* **What this exercise asks**:
1. In the Bernd Bauchspieß profile, write out the text starting with "Senior career*" and going on through "Zeitz / 35 / (15)", substituting "Chemie Zeitz" for "BSG Chemie Zeitz" wherever it appears.
2. List every distinct club the Bernd Bauchspieß profile names under his senior career.
3. Answer these questions from the Bernd Bauchspieß profile:
(a) What position did he play?
(b) Which team did East Germany face when he won his one cap?
(c) At which Olympic Games did his team win the bronze medal?

* **Page extract**:
++++
Bernd Bauchspieß

Personal information
- Date of birth: 10 October 1939
- Place of birth: Zeitz, Gau Halle-Merseburg, Germany
- Date of death: 22 October 2024 (aged 85)
- Position: Striker

Youth career
- 1950–1957: BSG Chemie Zeitz

Senior career*
- Years: Team / Apps / (Gls)
- 1957–1960: BSG Chemie Zeitz / 76 / (61)
- 1961: SC Dynamo Berlin / 5 / (3)
- 1962–1963: BSG Chemie Zeitz / 35 / (15)
- 1963–1973: BSG Chemie Leipzig / 228 / (74)
- Total:  / 344 / (153)

International career
- 1959: East Germany / 1 / (0)

Medal record
Men's football
Representing Germany
Olympic Games
| Bronze medal – third place | 1964 Tokyo | Team competition |

= Bernd Bauchspieß =

East German footballer (1939–2024)

Bernd Bauchspieß (10 October 1939 – 22 October 2024) was an East German footballer who played as a striker.

==Career==
Bauchspieß played 264 matches in the East German top division and scored 120 goals. Only 8 players scored more in the history of the Oberliga.

In 1959, Bauchspieß won one cap for East Germany against Finland.

He played for a United Team of Germany at the 1964 Summer Olympics in Japan, which won the bronze medal.

== Statistics ==

| Season | Team | Matches/Goals |
|---|---|---|
| 1957 | BSG Chemie Zeitz | 4/- |
| 1958 | BSG Chemie Zeitz | 21/18 |
| 1959 | BSG Chemie Zeitz | 26/18 |
| 1960 | BSG Chemie Zeitz | 25/25 |
| 1961/62 | SC Dynamo Berlin | 5/3 |
| 1961/62 | BSG Chemie Zeitz | 14/8 |
| 1962/63 | BSG Chemie Zeitz | 21/7 |
| 1963/64 | BSG Chemie Leipzig | 21/13 |
| 1964/65 | BSG Chemie Leipzig | 23/14 |
| 1965/66 | BSG Chemie Leipzig | 23/12 |
| 1966/67 | BSG Chemie Leipzig | 26/14 |
| 1967/68 | BSG Chemie Leipzig | 25/9 |
| 1968/69 | BSG Chemie Leipzig | 26/7 |
| 1969/70 | BSG Chemie Leipzig | 13/2 |
| 1970/71 | BSG Chemie Leipzig | 26/3 |
| 1971/72 | BSG Chemie Leipzig | 20/- |
| 1972/73 | BSG Chemie Leipzig | 25/- |

==Death==
Bauchspieß died on 22 October 2024, at the age of 85.
++++
* **Data**:
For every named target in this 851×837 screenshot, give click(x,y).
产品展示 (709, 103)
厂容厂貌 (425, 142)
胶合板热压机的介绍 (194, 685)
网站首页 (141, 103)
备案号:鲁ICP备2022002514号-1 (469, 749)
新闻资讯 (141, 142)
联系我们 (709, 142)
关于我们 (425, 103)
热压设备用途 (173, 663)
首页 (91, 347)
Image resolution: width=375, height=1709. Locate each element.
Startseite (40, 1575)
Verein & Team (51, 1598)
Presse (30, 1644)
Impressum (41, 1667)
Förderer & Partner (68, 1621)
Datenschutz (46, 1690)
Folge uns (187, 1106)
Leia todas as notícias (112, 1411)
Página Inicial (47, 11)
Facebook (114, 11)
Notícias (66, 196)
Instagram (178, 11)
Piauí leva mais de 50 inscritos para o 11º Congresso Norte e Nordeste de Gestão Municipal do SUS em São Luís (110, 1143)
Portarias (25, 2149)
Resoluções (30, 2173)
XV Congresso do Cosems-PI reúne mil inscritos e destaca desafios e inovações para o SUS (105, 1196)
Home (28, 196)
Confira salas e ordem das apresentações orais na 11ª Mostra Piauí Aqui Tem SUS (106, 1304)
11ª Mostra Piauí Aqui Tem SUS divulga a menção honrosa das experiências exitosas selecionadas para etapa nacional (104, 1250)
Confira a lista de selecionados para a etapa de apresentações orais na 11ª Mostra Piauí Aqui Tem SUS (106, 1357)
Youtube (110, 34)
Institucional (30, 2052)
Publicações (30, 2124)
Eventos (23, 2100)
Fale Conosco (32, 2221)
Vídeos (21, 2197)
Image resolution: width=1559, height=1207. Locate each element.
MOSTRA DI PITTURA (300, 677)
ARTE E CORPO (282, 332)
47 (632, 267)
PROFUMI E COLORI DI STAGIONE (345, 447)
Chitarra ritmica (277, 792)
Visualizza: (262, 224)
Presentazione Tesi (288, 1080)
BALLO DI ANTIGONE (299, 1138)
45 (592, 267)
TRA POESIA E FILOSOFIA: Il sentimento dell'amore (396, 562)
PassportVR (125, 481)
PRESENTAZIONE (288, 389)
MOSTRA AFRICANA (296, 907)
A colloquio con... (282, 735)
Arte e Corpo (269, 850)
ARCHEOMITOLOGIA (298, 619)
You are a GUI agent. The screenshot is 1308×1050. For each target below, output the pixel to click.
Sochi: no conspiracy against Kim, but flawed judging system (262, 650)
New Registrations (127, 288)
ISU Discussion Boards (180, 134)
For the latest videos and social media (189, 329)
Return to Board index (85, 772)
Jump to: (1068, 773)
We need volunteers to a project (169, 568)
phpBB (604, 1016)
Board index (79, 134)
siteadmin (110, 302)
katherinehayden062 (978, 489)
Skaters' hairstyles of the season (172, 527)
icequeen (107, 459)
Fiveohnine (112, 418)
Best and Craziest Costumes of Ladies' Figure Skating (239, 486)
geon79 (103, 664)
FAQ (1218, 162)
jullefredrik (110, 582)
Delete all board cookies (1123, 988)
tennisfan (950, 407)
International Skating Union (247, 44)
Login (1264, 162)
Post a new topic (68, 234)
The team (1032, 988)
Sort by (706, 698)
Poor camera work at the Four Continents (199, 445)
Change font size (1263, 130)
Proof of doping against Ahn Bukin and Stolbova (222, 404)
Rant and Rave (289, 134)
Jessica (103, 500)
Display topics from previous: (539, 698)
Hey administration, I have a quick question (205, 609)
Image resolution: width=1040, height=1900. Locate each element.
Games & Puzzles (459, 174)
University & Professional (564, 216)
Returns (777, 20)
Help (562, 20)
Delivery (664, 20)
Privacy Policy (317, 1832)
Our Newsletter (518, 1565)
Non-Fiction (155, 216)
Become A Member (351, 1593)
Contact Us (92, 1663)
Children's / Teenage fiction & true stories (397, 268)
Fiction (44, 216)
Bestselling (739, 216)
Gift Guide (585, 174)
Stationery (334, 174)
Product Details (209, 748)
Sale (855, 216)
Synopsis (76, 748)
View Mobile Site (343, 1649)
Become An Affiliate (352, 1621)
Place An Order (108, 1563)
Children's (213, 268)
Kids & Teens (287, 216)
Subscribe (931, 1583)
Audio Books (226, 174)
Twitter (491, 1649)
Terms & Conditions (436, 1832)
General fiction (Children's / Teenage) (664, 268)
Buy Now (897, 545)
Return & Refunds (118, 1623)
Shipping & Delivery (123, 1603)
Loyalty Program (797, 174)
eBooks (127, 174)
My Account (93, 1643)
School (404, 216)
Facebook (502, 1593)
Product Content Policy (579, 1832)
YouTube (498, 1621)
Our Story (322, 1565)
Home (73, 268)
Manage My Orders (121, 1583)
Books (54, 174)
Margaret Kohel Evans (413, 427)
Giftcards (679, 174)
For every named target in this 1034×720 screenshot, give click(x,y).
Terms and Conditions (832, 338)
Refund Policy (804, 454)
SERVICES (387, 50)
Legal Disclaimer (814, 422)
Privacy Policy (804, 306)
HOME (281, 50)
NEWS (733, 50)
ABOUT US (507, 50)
++++
* **Per-task outputs**:
1.
Senior career*
- Years: Team / Apps / (Gls)
- 1957–1960: Chemie Zeitz / 76 / (61)
- 1961: SC Dynamo Berlin / 5 / (3)
- 1962–1963: Chemie Zeitz / 35 / (15)

2.
- BSG Chemie Zeitz
- SC Dynamo Berlin
- BSG Chemie Leipzig

3.
(a) Striker.
(b) Finland.
(c) The 1964 Summer Olympics in Tokyo, Japan.